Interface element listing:
==========

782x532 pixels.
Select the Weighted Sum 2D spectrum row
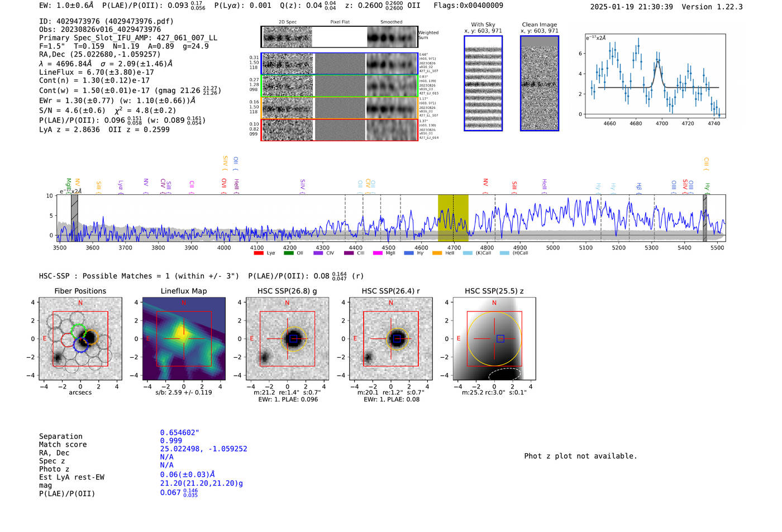pos(339,37)
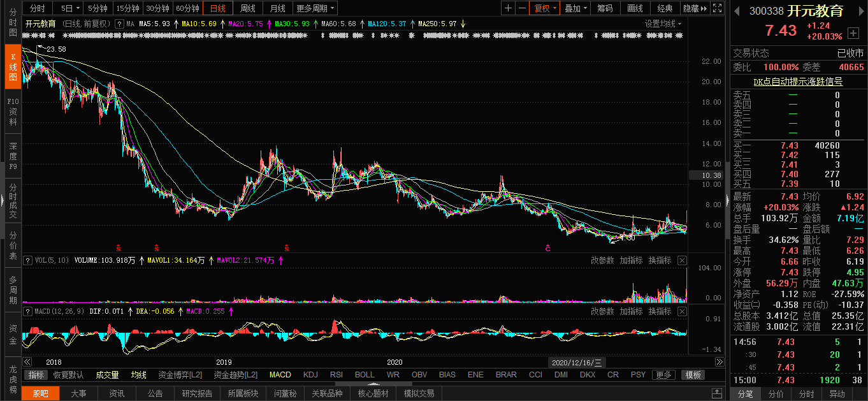
Task: Enter fullscreen chart with expand icon
Action: (717, 8)
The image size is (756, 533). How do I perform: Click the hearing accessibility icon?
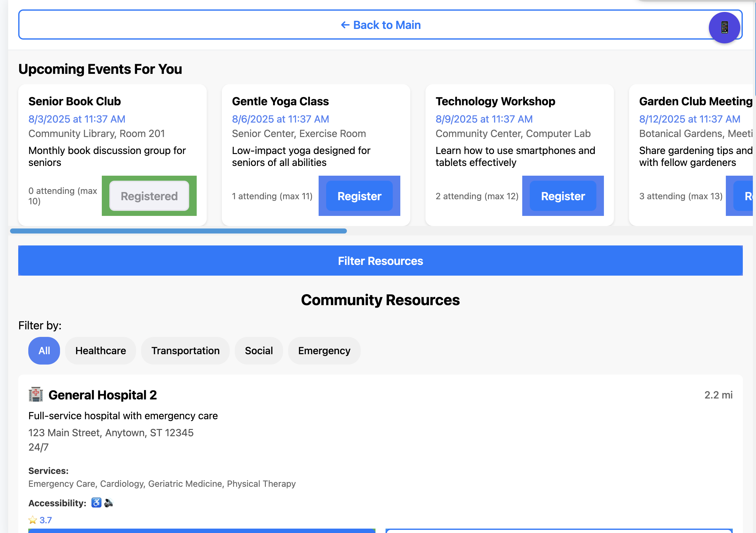point(109,503)
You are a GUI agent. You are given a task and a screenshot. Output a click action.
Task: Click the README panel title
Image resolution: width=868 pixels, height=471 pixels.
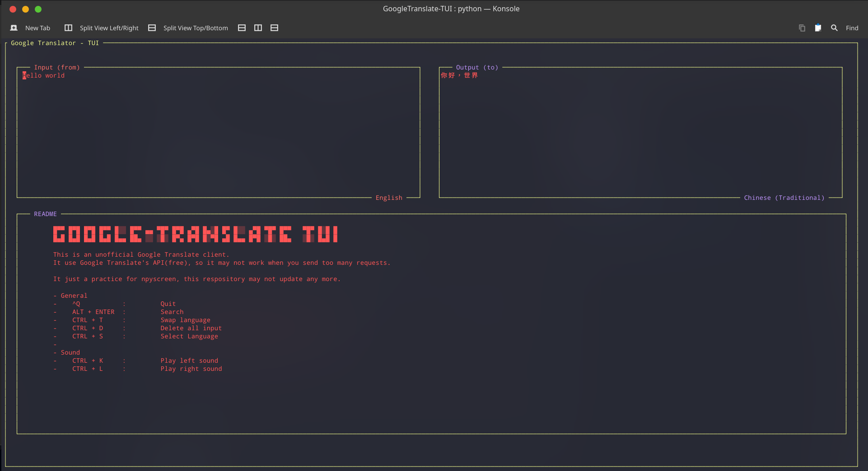pyautogui.click(x=45, y=214)
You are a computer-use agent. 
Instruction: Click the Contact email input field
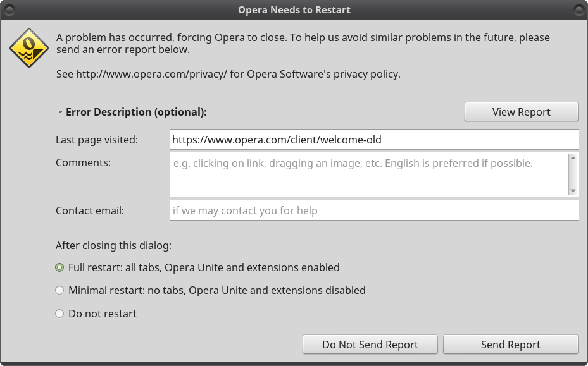click(x=374, y=210)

==========

Turn the whole listing above into a numbered list with one line per item, skipping blank lines and omitting the pictures.

1. 782x532 pixels.
2. Select the Weighted Sum 2D spectrum row
3. pos(339,37)
4. Task: Enter fullscreen chart with expand icon
5. Action: (717, 8)
6. The image size is (756, 533). How do I perform: Click the hearing accessibility icon?
7. point(109,503)
8. You are a GUI agent. You are given a task and a screenshot. Output a click action.
9. Task: Click the README panel title
10. Image resolution: width=868 pixels, height=471 pixels.
11. pyautogui.click(x=45, y=214)
12. You are a computer-use agent. 
13. Instruction: Click the Contact email input field
14. click(x=374, y=210)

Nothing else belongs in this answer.